Trecho para leitura:
═══

Mas distopias nem sempre são feitas
para serem críveis; então continuemos. Como forma de terminar a
guerra – e satisfazer ambos os exércitos pró vida e pró escolha
– foi assinada a Bill of Life (algo como Constituição da Vida),
que estabelece que a vida humana é intocável do momento de
concepção até os treze anos de idade. A partir daí, porém, os
pais podem escolher “abortar retroativamente” uma criança,
mandando para ser Unwinded, ou seja: todas as partes de seu corpo
(exceto por aquelas como o apêndice, que você não usaria de
qualquer jeito) serão enviadas para pessoas que necessitam de uma
doação, cada vez mais comuns uma vez que a ciência parou de
procurar curas após a legalização de Unwinding.
Prática que, aliás, não é só
legal: é aceita por toda a sociedade. Problemas número dois e três
vem aí: como pró-escolha ferrenha eu mesma, tenho minhas dúvidas
de se qualquer um dos lados acharia que Unwind é uma boa
solução para a sua briga. Toda a briga pró-escolha não é sobre
ter a responsabilidade sob uma criança ou não, e sim sobre os
direitos da mulher sobre o próprio corpo. Unwinded seria uma solução
pobre, e duvido que os exércitos da Heartland War discordassem de
mim.
O problema – ou na verdade a solução
– é que Neal Schurman é tão perfeito na caracterização e
descrição de seu mundo que, mesmo com esses dois buracos históricos
gigantescos, é difícil não acreditar que ele é real. O mundo de
Unwind parece ter exigido um nível de planejamento e detalhe
tão grande que é impossível não admirar.
Entre toda essa coisa, temos três
personagens que vão ser Unwinded por motivos bem distintos. Primeiro
há Connor, um garoto bastante rebelde cujos pais não conseguem
controlar. Risa cresceu em um orfanato do estado, e aparentemente sua
vida – e sua possível brilhante carreira como música – não é
valiosa o suficiente para lhe garantir um lugar por lá – Unwind é
então colocado como solução. Por último ficamos com o mais
estranho, Levi, um garoto de uma família religiosa riquissima que,
pela velha regra bíblica dos dez por cento como dízimo, tem que dar
um de seus dez filhos ao mundo, filho este que vai feliz e satisfeito
por cumprir o seu dever como religioso.

═══

(Registros de uma coleção de dados)
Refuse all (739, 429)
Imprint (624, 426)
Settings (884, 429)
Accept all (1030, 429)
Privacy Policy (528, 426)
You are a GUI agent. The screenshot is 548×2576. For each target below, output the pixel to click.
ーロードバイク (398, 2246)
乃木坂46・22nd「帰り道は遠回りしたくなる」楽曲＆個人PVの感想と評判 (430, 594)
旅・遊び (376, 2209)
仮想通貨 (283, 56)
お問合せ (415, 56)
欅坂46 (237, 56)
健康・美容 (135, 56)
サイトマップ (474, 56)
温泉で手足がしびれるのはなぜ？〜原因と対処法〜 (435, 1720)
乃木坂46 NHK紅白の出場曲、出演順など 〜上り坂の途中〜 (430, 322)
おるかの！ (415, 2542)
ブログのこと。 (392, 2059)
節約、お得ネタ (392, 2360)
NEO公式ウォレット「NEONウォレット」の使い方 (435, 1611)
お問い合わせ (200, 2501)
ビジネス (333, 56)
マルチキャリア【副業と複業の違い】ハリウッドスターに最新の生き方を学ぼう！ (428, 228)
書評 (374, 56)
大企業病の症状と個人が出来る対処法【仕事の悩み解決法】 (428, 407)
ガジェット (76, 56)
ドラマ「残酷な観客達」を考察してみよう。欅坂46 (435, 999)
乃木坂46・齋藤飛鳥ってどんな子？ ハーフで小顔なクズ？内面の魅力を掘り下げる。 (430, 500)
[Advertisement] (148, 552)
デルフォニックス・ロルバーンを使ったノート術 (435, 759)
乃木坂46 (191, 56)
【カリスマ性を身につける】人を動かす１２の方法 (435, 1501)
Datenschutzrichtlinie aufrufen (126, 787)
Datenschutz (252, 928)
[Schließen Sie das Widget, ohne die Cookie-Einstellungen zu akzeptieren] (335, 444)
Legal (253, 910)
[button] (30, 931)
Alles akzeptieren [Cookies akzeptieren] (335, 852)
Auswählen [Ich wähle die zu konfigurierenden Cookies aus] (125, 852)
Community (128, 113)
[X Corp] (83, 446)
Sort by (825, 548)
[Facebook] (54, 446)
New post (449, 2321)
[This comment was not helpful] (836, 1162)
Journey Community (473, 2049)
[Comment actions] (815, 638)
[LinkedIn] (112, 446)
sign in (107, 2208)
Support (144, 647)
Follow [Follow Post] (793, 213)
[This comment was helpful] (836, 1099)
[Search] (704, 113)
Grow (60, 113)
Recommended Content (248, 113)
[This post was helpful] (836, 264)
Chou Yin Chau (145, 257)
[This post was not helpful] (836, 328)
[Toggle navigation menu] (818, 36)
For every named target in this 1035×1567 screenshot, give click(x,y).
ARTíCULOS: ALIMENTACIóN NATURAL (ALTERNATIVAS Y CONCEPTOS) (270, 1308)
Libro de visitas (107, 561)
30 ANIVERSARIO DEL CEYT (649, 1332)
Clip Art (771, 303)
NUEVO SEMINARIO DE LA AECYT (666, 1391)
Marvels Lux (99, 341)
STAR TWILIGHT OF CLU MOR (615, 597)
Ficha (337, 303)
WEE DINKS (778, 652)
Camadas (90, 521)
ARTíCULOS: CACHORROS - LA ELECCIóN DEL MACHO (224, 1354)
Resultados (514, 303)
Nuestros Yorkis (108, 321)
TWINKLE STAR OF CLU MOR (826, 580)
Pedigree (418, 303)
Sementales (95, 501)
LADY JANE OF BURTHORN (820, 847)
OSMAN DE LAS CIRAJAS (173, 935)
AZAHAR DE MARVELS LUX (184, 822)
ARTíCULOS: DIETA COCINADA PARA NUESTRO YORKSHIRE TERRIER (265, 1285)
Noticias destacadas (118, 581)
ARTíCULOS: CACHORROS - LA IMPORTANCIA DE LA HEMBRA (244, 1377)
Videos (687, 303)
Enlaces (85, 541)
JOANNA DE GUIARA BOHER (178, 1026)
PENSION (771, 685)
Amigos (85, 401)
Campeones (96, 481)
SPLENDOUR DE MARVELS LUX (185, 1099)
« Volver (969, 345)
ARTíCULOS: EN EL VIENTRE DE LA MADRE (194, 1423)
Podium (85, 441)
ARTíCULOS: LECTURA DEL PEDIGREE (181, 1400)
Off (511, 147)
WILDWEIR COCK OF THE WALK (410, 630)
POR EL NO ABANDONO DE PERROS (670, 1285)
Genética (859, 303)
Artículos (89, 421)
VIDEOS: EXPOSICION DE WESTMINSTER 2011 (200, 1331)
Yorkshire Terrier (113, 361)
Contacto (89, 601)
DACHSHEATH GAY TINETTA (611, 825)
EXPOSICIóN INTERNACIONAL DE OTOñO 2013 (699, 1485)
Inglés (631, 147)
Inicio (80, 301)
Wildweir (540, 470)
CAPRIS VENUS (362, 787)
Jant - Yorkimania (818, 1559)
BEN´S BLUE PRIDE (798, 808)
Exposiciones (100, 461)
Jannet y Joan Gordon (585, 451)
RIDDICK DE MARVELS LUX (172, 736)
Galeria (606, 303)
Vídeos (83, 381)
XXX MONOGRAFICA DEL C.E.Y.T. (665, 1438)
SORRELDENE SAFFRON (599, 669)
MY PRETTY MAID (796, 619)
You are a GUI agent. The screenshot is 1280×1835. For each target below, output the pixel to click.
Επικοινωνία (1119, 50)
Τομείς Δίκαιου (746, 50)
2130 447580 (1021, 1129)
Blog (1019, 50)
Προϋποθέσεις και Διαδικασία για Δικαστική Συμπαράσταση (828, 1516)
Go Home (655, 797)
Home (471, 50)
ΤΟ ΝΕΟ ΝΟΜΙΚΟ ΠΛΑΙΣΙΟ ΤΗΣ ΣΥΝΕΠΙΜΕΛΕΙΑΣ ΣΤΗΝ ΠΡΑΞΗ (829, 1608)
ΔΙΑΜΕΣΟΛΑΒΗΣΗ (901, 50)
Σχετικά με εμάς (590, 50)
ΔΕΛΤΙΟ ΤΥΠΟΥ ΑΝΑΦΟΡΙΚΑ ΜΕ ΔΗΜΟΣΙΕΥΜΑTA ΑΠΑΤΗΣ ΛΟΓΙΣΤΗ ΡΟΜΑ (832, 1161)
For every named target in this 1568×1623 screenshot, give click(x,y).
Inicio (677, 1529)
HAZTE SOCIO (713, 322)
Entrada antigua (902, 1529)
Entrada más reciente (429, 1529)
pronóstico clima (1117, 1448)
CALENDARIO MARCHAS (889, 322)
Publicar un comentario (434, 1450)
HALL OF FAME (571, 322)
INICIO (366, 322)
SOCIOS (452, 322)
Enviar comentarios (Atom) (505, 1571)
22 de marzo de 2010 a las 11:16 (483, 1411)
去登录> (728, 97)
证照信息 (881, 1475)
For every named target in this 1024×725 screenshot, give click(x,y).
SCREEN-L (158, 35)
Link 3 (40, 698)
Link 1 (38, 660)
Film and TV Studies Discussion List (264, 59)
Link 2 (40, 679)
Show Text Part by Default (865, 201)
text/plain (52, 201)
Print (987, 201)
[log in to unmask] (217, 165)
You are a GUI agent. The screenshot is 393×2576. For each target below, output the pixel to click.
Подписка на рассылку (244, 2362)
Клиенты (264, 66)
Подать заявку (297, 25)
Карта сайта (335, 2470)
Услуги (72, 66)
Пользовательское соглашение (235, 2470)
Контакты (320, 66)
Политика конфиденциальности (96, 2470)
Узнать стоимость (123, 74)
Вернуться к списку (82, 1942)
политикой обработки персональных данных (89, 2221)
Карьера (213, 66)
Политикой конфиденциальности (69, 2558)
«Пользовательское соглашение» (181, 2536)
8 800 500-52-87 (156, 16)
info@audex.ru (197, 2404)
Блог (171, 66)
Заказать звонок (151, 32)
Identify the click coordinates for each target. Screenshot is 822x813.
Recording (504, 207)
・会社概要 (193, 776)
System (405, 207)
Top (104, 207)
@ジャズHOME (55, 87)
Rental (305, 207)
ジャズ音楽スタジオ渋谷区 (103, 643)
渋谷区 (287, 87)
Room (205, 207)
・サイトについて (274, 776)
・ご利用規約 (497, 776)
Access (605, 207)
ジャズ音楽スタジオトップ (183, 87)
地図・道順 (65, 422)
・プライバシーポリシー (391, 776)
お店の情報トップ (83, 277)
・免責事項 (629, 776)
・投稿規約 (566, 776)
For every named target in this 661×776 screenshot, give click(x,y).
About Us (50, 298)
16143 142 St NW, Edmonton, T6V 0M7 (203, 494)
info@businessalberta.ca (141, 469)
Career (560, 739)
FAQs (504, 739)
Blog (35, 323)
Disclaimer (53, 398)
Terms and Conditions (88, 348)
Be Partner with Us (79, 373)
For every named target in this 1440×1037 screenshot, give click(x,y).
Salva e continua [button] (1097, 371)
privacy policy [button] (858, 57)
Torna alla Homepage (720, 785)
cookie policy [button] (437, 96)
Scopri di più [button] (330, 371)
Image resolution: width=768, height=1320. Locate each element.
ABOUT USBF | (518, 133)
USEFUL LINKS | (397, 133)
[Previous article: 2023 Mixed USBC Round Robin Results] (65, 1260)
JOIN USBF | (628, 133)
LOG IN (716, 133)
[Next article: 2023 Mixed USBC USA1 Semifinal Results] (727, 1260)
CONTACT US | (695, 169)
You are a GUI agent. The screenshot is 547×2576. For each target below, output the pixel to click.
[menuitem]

═══

Problemas a resolver:
A. Reescreva o trecho sobre Unwind de "Mas distopias nem" até "legalização de Unwinding.", inclusive, trocando "treze" por "dezesseis".
B. Prolongue o trecho sobre Unwind a partir da última frase apresentada.
A listagem não tem nenhuma relação com o trecho sobre Unwind.

Respostas por tarefa:
A.
Mas distopias nem sempre são feitas
para serem críveis; então continuemos. Como forma de terminar a
guerra – e satisfazer ambos os exércitos pró vida e pró escolha
– foi assinada a Bill of Life (algo como Constituição da Vida),
que estabelece que a vida humana é intocável do momento de
concepção até os dezesseis anos de idade. A partir daí, porém, os
pais podem escolher “abortar retroativamente” uma criança,
mandando para ser Unwinded, ou seja: todas as partes de seu corpo
(exceto por aquelas como o apêndice, que você não usaria de
qualquer jeito) serão enviadas para pessoas que necessitam de uma
doação, cada vez mais comuns uma vez que a ciência parou de
procurar curas após a legalização de Unwinding.

B.
Os caminhos dos três se cruzam em um
estranho acidente de carro. A fuga de Unwinds, algo obviamente comum,
é tratada seriamente, com policiais eficientes trabalhando contra
isto e população atenta a jovenzinhos vagando sozinhos por aí. O
nosso estranho grupo, porém, é extremamente inteligente, e
sobrevive de uma maneira ou de outra, em uma corrida aparentemente
interminável.
Já li Unwind faz um tempinho, e
o livro ainda me deixa um pouquinho confusa sobre o que pensar dele.
Como já disse, a construção é boa, salvando a premissa de mundo
semi-absurda. Os personagens, obviamente, crescem bastante no
caminho, em um arco bem traçado e crível.
As resenhas que li discutem se o livro
seria contra ou a favor da legalização do aborto, mas não creio
que isso seja necessariamente relevante – com a sua solução
absurda achada para essa discussão, o autor a colocou em segundo
plano, discutindo, na verdade, o valor da vida. Não da vida de um
feto, mas da vida dos Unwind que existem, em maneiras diferentes, na
nossa realidade; da vida de mães que abandonam os seus filhos nas
portas de casas exubertantes por não terem o mínimo de estrutura
para cuidar dos mesmos e, obviamente, na individualidade de cada um,
construída através dos anos, preciosa demais para ser jogada fora
por mais marginal, rebelde ou sem expectativas que seja.
Realmente, a premissa desse livro é muito estranha. Como assim as ideias de que é a favor e de quem é contra a legalização do aborto causaram uma guerra que mudou completamente o mundo?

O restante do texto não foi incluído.